BONAPARTE AT MALMAISON.

The title on the engraving reads: “Bonaparte, dédié à Madame Bonaparte.” Engraved in 1803 by Godefroy, after Isabey.

CHAPTER VI
NAPOLEON’S RETURN TO PARIS—THE EGYPTIAN CAMPAIGN—THE 18th BRUMAIRE

In December, 1797, he returned to Paris. His whole family were collected there, forming a “Bonaparte colony,” as the Parisians called it. There were Joseph and his wife; Lucien, now married to Christine Boyer, his old landlord’s daughter, a marriage Napoleon never forgave; Eliza, now Madame Bacciochi; Pauline, now Madame Leclerc. Madame Letitia was in the city, with Caroline; Louis and Jerome were still in school. Josephine had her daughter Hortense, a girl of thirteen, with her. Her son Eugène, though but fifteen years old, was away on a mission for Napoleon, who, in spite of the boy’s youth, had already taken him into his confidence.

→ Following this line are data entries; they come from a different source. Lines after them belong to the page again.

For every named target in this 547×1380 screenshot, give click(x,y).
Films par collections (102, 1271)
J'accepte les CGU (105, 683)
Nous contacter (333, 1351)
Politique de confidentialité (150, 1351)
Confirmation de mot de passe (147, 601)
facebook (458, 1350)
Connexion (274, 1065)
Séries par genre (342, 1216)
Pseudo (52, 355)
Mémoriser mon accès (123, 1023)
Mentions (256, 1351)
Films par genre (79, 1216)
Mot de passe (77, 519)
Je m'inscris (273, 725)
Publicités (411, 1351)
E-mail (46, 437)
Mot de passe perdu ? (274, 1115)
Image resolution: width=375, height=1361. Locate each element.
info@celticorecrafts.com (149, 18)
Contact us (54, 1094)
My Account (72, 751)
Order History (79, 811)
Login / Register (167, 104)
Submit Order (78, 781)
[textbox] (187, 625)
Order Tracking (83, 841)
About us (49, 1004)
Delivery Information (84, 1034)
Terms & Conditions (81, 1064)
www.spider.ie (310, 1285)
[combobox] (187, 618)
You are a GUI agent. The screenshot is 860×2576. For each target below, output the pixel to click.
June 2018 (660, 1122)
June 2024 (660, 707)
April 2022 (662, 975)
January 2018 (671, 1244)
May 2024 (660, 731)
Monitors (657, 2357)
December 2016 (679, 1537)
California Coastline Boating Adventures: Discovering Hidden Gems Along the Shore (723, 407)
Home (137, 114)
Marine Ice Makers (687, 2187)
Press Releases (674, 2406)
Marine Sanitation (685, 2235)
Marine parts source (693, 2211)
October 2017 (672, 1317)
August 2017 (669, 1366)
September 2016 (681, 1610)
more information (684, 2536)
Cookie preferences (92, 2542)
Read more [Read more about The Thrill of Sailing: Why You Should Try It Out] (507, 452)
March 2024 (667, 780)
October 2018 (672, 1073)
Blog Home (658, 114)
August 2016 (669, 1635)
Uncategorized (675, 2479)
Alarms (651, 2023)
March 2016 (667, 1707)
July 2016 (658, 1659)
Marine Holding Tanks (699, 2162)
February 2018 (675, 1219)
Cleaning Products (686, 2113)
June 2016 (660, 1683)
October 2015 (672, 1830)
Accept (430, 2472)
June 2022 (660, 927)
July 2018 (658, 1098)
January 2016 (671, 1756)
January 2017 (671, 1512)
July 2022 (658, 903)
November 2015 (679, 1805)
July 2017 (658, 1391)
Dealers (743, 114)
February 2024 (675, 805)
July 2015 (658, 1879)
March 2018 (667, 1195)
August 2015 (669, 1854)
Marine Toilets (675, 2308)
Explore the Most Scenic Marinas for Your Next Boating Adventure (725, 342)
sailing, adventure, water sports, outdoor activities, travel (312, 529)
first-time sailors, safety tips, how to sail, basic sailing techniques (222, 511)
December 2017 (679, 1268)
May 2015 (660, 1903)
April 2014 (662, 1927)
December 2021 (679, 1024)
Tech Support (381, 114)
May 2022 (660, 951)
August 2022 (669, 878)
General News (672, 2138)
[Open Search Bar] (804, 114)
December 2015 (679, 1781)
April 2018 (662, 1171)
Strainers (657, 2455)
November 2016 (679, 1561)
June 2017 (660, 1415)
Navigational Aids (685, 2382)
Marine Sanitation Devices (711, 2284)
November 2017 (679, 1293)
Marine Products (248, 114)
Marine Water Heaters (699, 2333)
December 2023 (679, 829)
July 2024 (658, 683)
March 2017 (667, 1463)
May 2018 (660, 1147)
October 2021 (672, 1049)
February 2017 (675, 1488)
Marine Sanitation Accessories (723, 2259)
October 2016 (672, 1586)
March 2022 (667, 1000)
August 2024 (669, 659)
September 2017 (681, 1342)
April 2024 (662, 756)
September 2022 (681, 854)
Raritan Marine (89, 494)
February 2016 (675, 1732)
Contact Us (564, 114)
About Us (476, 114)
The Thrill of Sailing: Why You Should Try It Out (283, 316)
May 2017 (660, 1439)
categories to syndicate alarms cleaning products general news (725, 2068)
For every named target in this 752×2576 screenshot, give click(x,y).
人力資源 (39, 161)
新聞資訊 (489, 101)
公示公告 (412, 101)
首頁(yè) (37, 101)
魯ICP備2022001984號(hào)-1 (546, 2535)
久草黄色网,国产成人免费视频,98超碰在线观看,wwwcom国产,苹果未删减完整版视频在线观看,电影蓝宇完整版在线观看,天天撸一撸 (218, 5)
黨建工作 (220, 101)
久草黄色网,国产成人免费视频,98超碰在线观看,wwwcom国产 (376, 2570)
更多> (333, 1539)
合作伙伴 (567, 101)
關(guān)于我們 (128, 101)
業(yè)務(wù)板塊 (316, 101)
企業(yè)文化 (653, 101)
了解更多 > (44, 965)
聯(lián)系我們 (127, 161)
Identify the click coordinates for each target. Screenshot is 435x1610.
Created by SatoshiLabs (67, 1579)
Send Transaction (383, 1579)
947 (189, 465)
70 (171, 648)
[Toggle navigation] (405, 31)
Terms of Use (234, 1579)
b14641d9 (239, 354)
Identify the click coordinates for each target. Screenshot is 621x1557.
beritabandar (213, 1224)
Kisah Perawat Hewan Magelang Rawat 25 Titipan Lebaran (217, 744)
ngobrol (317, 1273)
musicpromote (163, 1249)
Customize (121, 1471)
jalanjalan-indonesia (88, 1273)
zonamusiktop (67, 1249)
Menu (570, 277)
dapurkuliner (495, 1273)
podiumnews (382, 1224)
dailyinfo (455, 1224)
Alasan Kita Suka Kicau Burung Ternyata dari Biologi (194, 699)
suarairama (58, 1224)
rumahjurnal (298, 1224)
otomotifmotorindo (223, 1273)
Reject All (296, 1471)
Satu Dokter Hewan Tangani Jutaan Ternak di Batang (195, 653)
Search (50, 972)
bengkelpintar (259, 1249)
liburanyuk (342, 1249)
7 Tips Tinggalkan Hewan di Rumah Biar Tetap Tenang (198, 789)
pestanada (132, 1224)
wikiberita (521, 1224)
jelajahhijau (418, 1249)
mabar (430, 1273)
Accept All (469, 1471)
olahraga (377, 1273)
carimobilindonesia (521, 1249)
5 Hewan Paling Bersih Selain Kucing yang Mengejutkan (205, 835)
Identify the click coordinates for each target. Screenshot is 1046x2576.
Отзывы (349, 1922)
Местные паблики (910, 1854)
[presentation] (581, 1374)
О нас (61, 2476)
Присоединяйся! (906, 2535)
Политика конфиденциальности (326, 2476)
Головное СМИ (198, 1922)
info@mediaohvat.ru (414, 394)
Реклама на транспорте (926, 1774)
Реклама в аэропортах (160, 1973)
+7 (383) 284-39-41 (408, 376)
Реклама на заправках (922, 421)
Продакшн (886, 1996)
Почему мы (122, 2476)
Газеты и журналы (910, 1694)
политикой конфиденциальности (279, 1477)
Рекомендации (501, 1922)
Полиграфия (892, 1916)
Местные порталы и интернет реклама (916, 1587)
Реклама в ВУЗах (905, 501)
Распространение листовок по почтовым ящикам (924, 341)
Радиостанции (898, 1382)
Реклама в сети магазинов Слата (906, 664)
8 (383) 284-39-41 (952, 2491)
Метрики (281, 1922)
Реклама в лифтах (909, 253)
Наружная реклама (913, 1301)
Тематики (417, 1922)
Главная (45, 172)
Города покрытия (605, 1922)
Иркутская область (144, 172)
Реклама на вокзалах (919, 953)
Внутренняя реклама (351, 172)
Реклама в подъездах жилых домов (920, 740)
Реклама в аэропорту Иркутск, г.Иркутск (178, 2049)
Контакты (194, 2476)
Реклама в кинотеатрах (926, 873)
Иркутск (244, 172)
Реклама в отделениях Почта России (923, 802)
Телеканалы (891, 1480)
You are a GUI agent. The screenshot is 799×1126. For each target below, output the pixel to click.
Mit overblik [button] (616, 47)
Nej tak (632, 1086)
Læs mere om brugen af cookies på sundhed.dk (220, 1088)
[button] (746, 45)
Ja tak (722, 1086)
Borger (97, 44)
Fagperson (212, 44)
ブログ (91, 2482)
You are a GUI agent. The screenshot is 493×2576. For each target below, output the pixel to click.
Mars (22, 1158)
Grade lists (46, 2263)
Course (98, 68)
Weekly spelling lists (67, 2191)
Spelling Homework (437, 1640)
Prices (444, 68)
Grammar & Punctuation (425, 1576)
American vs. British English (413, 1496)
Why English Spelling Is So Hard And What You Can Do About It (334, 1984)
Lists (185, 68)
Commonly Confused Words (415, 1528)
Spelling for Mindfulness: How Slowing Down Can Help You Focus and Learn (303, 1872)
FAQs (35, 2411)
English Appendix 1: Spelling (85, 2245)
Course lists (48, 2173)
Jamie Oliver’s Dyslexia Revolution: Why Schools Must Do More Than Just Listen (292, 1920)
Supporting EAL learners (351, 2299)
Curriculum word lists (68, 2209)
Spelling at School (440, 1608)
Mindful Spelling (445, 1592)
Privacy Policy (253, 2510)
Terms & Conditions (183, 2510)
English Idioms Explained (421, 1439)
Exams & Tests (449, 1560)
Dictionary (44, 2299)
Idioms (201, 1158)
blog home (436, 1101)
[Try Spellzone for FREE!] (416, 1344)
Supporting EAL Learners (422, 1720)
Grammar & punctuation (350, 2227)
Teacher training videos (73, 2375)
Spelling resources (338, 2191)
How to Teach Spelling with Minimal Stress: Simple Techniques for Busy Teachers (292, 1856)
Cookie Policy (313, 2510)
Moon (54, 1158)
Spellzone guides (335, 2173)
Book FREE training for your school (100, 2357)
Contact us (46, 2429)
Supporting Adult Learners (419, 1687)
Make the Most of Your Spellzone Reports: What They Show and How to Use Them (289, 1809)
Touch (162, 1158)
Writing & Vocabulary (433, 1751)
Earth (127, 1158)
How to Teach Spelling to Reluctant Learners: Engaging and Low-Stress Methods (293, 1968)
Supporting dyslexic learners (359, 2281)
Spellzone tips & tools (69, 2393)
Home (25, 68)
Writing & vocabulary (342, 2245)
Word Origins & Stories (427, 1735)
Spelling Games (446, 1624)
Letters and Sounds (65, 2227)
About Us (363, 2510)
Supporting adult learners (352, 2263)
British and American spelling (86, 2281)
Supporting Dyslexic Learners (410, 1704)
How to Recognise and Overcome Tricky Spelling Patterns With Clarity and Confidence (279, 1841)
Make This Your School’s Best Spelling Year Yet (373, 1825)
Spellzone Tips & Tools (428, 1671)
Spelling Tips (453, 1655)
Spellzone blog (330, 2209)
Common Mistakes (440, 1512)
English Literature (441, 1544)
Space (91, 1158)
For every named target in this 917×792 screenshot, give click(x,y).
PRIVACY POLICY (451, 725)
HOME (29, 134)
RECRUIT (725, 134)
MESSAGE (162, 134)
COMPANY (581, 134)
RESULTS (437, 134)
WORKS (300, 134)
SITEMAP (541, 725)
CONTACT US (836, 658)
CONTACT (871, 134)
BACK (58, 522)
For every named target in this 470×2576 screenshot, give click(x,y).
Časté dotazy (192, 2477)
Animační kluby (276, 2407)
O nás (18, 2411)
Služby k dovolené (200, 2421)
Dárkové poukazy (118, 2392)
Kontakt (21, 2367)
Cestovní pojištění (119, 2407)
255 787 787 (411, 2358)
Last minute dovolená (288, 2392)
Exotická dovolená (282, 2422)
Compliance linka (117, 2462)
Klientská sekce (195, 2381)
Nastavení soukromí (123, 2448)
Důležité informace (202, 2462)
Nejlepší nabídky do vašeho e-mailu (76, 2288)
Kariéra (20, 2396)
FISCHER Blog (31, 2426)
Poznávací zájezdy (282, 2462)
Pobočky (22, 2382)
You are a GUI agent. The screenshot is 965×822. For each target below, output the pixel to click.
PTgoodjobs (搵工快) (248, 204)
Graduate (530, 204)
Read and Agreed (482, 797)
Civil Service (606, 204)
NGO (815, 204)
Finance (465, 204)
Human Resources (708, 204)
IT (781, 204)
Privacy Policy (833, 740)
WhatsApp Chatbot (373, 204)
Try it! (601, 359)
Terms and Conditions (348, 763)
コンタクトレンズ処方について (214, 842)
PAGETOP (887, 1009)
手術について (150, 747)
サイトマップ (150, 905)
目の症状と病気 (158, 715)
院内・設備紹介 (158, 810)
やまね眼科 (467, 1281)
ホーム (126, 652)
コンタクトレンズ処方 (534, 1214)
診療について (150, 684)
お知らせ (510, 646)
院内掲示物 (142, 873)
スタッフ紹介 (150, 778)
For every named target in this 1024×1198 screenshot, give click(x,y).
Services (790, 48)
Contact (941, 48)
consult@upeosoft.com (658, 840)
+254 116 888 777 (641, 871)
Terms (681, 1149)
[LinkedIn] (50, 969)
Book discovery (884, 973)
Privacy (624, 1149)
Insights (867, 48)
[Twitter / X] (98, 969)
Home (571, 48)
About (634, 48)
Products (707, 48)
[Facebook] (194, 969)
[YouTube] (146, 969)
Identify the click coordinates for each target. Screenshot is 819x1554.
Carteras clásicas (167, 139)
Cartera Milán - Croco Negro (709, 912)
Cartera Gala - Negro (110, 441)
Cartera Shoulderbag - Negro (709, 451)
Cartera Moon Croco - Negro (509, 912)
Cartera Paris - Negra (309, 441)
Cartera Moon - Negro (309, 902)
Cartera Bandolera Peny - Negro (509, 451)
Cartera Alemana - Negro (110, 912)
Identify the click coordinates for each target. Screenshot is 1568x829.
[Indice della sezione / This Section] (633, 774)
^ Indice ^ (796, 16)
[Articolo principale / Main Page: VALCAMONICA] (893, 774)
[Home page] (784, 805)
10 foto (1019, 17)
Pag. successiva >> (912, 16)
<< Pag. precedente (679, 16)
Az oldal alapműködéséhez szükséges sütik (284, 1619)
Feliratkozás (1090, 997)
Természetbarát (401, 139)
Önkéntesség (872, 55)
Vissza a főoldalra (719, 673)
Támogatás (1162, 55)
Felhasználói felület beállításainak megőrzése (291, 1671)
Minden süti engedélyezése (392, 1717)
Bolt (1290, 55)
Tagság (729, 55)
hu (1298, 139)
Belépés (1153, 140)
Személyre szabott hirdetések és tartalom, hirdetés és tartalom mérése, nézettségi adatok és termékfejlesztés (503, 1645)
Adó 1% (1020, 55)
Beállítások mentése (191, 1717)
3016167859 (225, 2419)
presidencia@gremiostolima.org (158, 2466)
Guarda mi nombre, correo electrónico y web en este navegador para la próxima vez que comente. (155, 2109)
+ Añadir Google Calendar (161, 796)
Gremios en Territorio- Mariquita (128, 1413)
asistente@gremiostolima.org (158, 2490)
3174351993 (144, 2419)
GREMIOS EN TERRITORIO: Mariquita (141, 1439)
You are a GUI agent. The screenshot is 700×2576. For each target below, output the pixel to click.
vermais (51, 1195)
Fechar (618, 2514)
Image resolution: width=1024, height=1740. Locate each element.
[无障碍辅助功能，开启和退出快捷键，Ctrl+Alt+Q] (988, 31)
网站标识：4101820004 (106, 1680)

According to Napoleon’s express desire, all the family lived in great simplicity.

The return to Paris of the commander-in-chief of the Army of Italy was the signal for a popular ovation. The Directory gave him every honor, changing the name of the street in which he lived to rue de la Victoire, and making him a member of the Institute; but, conscious of its feebleness, and inspired by that suspicion which since the Revolution began had caused the ruin of so many men, it planned to get rid of him.